Il sistema è stato sostanzialmente confermato anche dal D.Lgs. n. 42 del 2004. Da questo complesso sistema risulta, pertanto, che il vincolo paesaggistico(escluso quello imposto per legge) e quello culturale possono nascere soltanto attraverso l'inclusione della zona in appositi elenchi, compilati con procedura garantista da una commissione provinciale, e approvata dalla regione ovvero da una dichiarazione del Ministero dei Beni Culturali, notificata all'interessato.

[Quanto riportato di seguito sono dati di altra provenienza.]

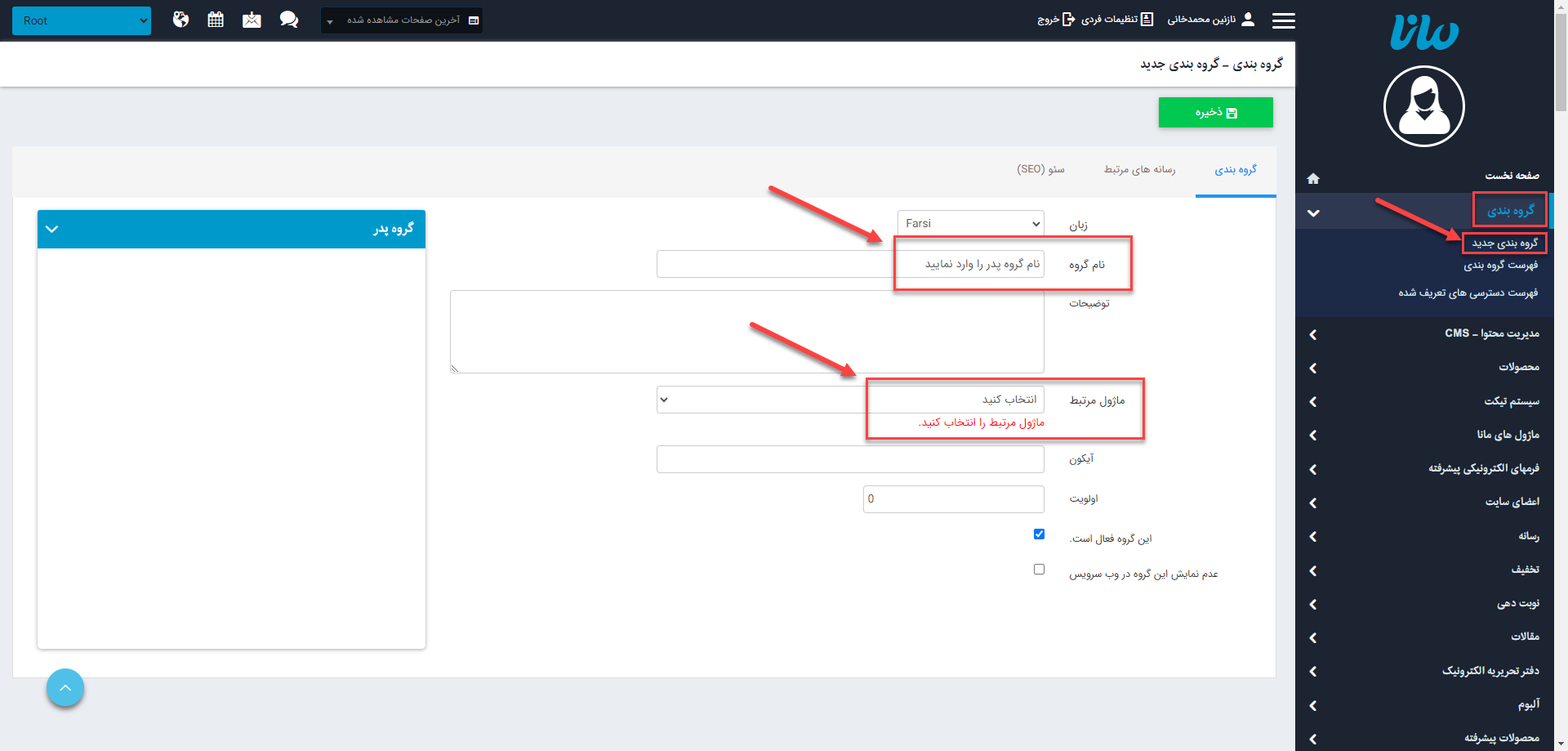Click the 'نام گروه' text input field

pyautogui.click(x=849, y=264)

Ne deriva che il vincolo, che è presupposto necessario per l'obbligo della previa autorizzazione di cui al D.Lgs. n. 490 del 1999, art. 151, deve essere notificato al proprietario del suolo e non può essere imposto autonomamente dall'autorità comunale per mezzo dei piani regolatori (adottati dai comuni e approvati dalla regione) o per mezzo di altri strumenti urbanistici che provvedono a stabilire la destinazione d'uso delle varie zone del territorio comunale (cfr sul punto Cass. sez. 3^ n. 4001 del 2001). Nella fattispecie non risulta individuata la natura del vincolo ne' l'autorità che lo avrebbe imposto. Risulta solo che un'autorizzazione postuma è stata rilasciata dal comune di Castrignano, ma non è chiaro se quale delegato dall'autorità regionale o quale autorità amministrativa che avrebbe imposto il vincolo. Siffatti elementi esplicitamente dedotti dall'appellante andavano chiariti.
Alla stregua delle considerazione svolte, la decisione impugnata va annullata con rinvio ad altra sezione della corte d'appello per un nuovo esame. La corte territoriale dovrà accertare la legittima imposizione del vincolo in base ai principi dianzi evidenziati e nell'eventualità che detto vincolo fosse stato imposto dal comune dovrà accertare se questo fosse munito di apposita delega. L'accoglimento del secondo motivo rende superfluo l'esame del terzo essendo logicamente prioritario l'accertamento della legittima sussistenza del vincolo.
P.Q.M.
LA CORTE
Letto l'articolo 623 c.p.p., annulla la sentenza impugnata con rinvio ad altra sezione della Corte d'Appello di Lecce.
Così deciso in Roma, il 15 novembre del 2005.